-- SELECTION --
· · · · ·

Skim Engine Updates: Address Extraction

Skim Engine Updates: Address Extraction

Updates with our customers in mind


The main advantage of our address model is its ability to accurately detect and extract addresses from any web page.
With this new feature of the Skim Engine we are trying to provide solutions to the absence of address detection model in either open source or commercial form.

Technical approach


Our new address feature was developed by following a two-step approach: first, we developed an address detection model, i.e., a Machine Learning classification model that predicts which blocks in a web page are likely to contain an address; then, we combined it with an address parser in order to extract the components of the address (e.g., road, postcode, city, country).

· · · · ·

-- SOURCE EXCERPT --
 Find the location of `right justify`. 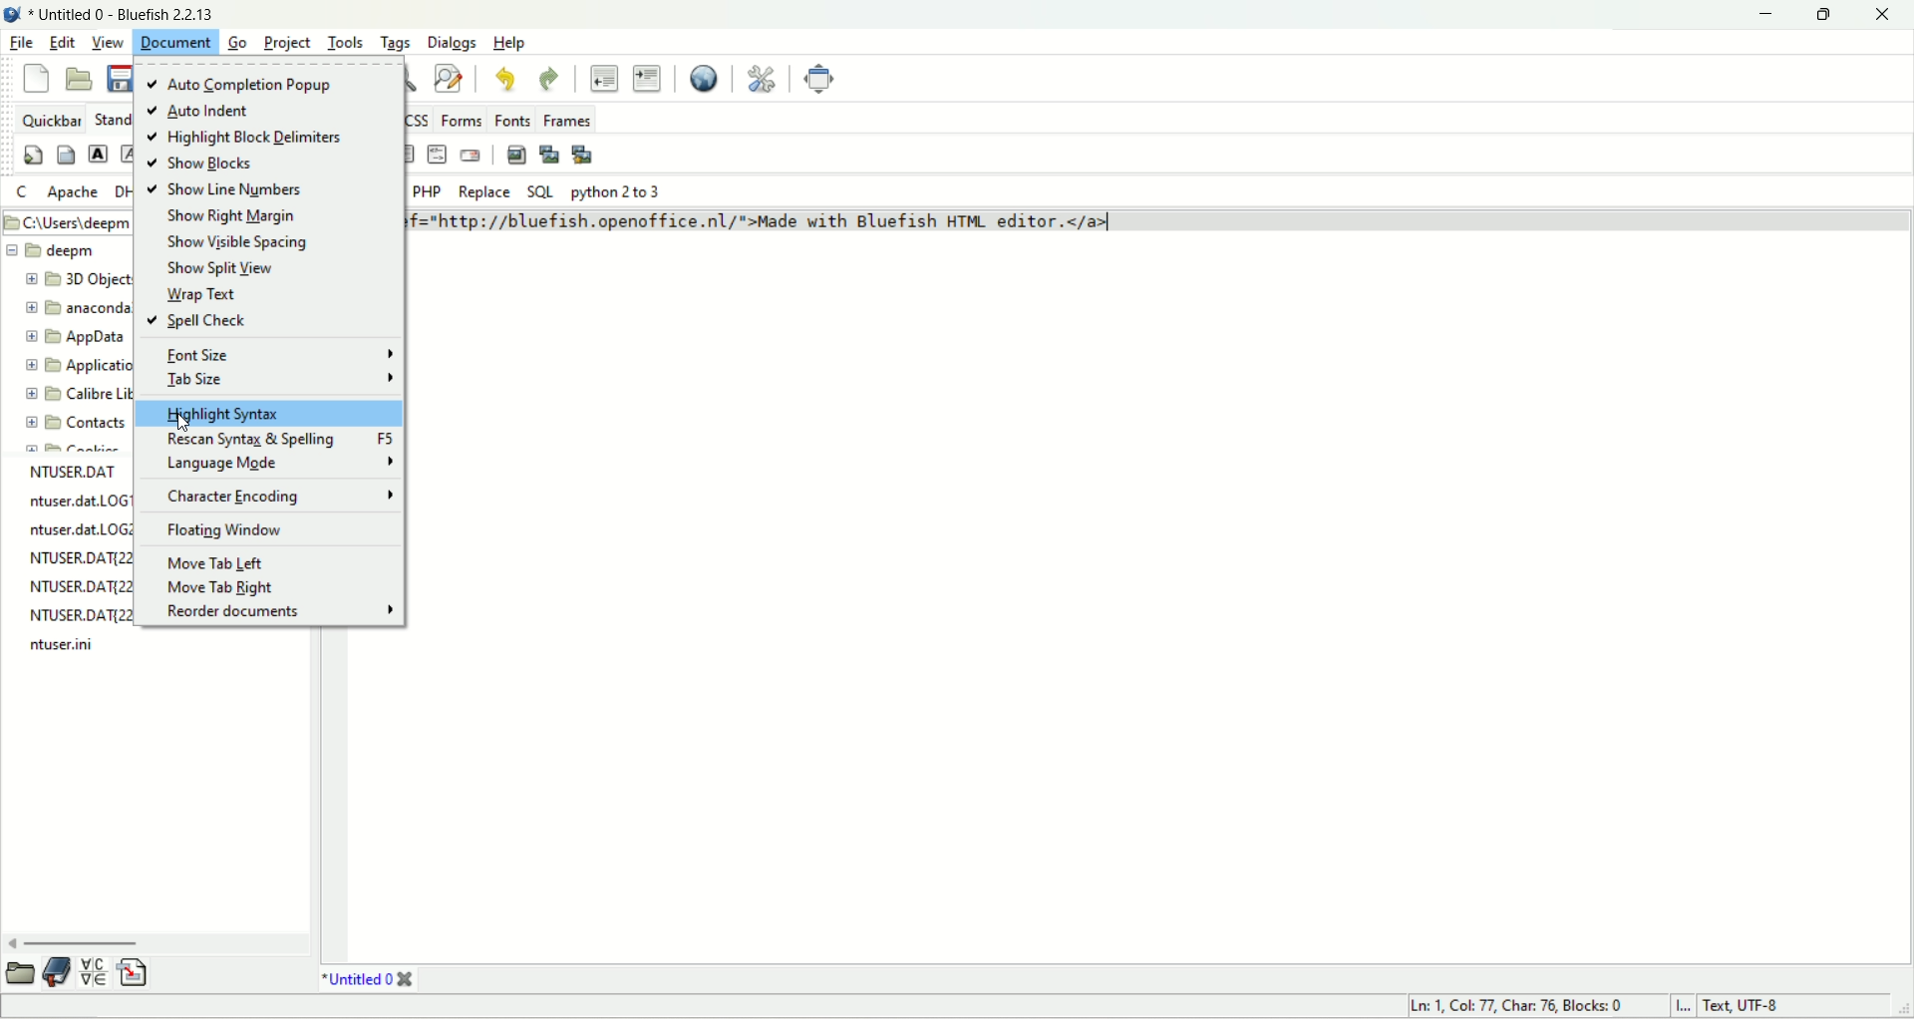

· · · · ·

Can you pick up the Skim Engine address extraction article after its last sentence and keep writing it?

-- SOLVED PROBLEM --
We framed the problem of detecting address blocks from web pages as a Machine Learning classification problem. Thus, the goal was to predict if a given HTML block contained an address or not. To do so, we devised a holistic set of features to provide the Machine Learning algorithm with the information needed to accurately perform the task. This set included HTML-based, NLP-based, and domain-knowledge inspired features. We also had to account for the natural imbalance of the data (i.e., the proportion of address blocks to non-address blocks in web pages is typically low) and adopt smart strategies to balance out the training dataset. The final address detection model achieved a very good performance on new/unseen webpages (the F1 measure of the address class is above 90% on the test set).

After using the address detection model to predict the blocks that are likely to contain an address, we apply an address parser to the corresponding strings of text to extract the address elements and output a normalised version of the address. The locations associated with each detected address are also geotagged and separately provided in the locations feature of the Skim Engine.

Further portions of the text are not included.